Text passage:
+--
Three years following the pivotal clinical trials and subsequent FDA approval of ocriplasmin, a more complete picture of ocriplasmin efficacy is beginning to emerge. Real-world efficacy results for ocriplasmin are now available for VMA/VMT resolution, FTMH closure and VA outcomes. Regarding VMA/VMT resolution, 92.3 % (24/26) of studies have now reported efficacy rates higher than the pivotal phase III clinical trials; 88 % (23/26) of these studies reported efficacy results higher than 40 %. Subgroup analysis showed that the baseline predictive factors derived from the clinical trials were validated in real-world studies; all studies (26/26) showed at least one subgroup with higher VMT resolution rates than the overall study average, and the great majority of subgroups consisting of baseline predictive factors outperformed their corresponding subgroups without those factors. Several studies showed further efficacy increases in patients with multiple baseline predictive factors.
Results regarding FTMH closure were more varied, but showed that 41 % (9/22) of studies reported results equal to or greater than those from the clinical trials. Further consideration of the baseline characteristics associated with higher rates of FTMH closure following treatment with ocriplasmin may be needed to define predictive factors. For VA improvement, a majority of studies (66.7 %, 12/18) reported average VA improvement in the study group, with five studies reporting VA improvement in a proportion of patients. The minimum follow-up time for these studies was 28 days. Similarly, 66.7 % (10/15) of case studies reported VA improvement following ocriplasmin treatment despite multiple patients experiencing a temporary VA decrease. Case reports provide valuable insights but need to be analysed collectively. Efficacy is determined by the endpoint; follow-up times varied widely, and VA can improve for more than 1 year. Moreover, short-term VA loss is usually recovered, which may not be captured in shorter followup periods. In addition, bias may exist to report n=1 cases showing unusual clinical circumstances, involving worsening VA outcomes.
+--
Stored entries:

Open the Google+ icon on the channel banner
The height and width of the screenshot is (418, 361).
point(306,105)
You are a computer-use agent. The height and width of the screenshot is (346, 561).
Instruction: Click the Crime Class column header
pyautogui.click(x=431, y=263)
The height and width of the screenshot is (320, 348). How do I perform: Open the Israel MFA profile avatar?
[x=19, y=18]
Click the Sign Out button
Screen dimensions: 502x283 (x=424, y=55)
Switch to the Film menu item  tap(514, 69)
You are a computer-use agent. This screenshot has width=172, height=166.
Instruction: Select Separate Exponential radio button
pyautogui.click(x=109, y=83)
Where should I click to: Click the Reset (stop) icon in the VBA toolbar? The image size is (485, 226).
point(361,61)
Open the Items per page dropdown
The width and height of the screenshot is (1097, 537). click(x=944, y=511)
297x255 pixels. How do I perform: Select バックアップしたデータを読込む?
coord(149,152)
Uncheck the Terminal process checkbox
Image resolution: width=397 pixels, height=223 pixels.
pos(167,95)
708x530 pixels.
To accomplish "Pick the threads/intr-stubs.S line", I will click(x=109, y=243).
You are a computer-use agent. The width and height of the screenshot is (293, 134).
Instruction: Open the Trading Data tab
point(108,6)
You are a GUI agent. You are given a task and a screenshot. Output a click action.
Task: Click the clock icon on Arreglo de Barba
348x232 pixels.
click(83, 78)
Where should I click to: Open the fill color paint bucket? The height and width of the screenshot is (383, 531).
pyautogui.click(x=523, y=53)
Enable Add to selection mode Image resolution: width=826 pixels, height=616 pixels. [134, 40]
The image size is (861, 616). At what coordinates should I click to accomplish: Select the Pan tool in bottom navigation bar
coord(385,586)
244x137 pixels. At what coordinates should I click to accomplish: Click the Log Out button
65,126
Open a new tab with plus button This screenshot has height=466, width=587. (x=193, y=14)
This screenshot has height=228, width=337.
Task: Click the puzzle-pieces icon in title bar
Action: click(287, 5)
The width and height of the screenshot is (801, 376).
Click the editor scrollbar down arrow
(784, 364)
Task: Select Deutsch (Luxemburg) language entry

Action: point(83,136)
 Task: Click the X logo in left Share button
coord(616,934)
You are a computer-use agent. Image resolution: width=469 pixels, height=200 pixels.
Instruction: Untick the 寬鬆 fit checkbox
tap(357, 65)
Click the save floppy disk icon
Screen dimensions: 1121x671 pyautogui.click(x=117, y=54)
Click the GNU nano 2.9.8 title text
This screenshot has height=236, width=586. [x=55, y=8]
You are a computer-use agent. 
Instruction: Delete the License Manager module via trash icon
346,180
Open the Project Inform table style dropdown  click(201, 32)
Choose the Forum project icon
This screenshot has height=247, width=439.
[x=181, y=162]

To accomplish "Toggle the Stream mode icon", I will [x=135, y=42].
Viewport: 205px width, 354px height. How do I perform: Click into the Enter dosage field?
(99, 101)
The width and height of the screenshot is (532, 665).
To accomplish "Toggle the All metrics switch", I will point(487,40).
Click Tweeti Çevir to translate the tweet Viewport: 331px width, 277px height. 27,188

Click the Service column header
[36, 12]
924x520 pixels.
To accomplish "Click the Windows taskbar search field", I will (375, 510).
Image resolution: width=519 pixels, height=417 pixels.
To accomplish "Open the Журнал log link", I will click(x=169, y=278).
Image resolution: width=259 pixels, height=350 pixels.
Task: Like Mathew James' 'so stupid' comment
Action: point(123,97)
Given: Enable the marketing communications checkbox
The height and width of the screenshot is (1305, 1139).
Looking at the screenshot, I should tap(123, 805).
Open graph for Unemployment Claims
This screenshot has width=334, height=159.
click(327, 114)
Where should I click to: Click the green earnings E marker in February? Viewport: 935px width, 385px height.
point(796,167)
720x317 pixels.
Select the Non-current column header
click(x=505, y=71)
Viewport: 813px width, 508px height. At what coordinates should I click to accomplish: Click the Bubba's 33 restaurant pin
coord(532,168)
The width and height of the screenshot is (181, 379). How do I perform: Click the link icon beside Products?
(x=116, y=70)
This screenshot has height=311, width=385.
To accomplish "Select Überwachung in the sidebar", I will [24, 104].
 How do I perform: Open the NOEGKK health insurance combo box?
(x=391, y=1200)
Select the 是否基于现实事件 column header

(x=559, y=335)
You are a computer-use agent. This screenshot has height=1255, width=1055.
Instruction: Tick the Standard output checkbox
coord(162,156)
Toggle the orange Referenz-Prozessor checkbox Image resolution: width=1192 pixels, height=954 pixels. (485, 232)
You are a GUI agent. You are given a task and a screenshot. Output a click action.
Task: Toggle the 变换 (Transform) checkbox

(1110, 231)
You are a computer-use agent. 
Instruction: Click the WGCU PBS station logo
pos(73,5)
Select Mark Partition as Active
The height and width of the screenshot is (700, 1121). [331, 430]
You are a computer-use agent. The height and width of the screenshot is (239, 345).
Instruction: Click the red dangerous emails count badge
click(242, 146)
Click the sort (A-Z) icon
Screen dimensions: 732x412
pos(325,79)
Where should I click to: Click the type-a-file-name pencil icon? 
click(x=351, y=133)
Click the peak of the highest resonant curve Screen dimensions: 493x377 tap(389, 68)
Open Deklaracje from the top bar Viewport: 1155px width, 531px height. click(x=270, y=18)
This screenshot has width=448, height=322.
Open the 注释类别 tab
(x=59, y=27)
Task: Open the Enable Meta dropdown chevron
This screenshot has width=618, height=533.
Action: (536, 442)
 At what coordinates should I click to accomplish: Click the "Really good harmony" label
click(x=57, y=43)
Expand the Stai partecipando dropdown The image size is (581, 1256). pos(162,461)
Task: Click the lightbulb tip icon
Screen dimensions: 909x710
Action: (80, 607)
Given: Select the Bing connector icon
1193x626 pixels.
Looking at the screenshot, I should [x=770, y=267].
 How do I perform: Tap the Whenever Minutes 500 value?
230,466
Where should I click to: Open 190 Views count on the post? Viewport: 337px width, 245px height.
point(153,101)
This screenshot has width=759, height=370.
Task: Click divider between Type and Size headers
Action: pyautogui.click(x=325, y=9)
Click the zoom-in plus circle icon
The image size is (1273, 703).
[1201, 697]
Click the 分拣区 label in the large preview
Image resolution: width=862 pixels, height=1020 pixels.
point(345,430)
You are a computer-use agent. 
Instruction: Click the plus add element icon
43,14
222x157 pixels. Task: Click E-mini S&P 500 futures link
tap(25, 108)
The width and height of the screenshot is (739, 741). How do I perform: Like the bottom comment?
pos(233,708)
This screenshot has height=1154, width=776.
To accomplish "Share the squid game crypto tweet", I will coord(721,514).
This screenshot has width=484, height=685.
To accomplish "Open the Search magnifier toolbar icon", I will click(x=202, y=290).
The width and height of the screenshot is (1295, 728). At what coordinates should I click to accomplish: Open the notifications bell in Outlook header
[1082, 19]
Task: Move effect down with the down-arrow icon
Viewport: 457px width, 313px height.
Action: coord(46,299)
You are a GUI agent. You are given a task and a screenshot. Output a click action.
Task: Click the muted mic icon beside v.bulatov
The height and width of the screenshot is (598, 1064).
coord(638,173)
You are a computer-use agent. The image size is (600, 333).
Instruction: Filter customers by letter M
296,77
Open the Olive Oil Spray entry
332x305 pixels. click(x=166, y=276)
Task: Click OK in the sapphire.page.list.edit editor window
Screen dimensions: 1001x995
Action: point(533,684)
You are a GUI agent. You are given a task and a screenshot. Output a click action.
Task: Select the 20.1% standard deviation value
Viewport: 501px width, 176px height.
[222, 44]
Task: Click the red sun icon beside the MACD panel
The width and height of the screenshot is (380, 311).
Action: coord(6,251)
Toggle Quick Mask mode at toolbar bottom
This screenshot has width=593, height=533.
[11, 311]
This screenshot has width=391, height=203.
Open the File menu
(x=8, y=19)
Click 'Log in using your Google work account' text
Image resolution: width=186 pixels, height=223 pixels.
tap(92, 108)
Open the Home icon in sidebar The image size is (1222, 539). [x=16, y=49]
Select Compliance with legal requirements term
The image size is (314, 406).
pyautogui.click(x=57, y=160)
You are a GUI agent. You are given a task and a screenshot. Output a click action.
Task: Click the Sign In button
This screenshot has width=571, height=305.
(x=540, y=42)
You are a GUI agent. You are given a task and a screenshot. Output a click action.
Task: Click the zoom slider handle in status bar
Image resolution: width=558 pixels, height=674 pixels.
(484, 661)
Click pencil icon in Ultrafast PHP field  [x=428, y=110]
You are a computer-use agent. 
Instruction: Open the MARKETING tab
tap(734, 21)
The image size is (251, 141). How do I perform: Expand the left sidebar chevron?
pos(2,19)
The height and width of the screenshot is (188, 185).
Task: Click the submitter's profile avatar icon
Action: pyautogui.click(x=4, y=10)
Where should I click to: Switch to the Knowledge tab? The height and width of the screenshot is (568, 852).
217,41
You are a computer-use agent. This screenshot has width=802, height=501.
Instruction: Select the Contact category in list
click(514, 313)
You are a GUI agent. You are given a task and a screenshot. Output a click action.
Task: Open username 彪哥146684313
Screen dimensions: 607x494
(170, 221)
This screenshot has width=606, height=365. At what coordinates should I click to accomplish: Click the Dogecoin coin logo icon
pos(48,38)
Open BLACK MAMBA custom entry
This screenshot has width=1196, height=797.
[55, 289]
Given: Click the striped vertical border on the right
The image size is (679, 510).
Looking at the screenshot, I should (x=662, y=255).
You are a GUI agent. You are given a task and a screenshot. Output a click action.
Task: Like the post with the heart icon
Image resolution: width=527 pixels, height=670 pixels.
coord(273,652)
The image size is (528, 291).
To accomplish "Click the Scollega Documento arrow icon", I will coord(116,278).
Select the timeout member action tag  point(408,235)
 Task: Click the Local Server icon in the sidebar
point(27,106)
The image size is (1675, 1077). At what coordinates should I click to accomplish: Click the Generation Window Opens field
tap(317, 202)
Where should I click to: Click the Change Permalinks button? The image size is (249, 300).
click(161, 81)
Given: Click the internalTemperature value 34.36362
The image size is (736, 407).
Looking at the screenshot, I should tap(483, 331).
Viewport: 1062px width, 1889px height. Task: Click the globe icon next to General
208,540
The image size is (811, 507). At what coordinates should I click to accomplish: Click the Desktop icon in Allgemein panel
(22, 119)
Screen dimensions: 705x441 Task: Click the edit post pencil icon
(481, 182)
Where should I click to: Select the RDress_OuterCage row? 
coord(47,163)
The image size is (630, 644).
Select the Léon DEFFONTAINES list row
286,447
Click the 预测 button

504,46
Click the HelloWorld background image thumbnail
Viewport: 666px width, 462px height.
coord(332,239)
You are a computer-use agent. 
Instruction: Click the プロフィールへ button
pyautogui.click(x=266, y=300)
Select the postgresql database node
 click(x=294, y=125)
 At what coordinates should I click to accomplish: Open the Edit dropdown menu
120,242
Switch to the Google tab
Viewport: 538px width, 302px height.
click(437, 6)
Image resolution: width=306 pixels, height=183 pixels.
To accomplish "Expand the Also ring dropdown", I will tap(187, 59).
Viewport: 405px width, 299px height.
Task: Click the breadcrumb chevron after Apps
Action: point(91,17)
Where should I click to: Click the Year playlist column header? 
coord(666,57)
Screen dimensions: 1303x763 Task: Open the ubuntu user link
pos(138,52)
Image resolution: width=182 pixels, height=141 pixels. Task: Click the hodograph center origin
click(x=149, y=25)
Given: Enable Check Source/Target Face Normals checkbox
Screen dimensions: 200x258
+--
Action item A:
List every fraction written in the form x/y that appears in the ocriplasmin text.
Action item B:
Answer these questions from the ocriplasmin text:
(i) How many years after the pivotal clinical trials and FDA approval is the picture of ocriplasmin efficacy said to be emerging?
(ii) What percentage of studies reported VMA/VMT resolution efficacy results higher than 40 %?
(iii) What was the minimum follow-up time for the studies on VA improvement?

Expected answer A:
24/26
23/26
26/26
9/22
12/18
10/15

Expected answer B:
(i) Three years
(ii) 88 % (23/26)
(iii) 28 days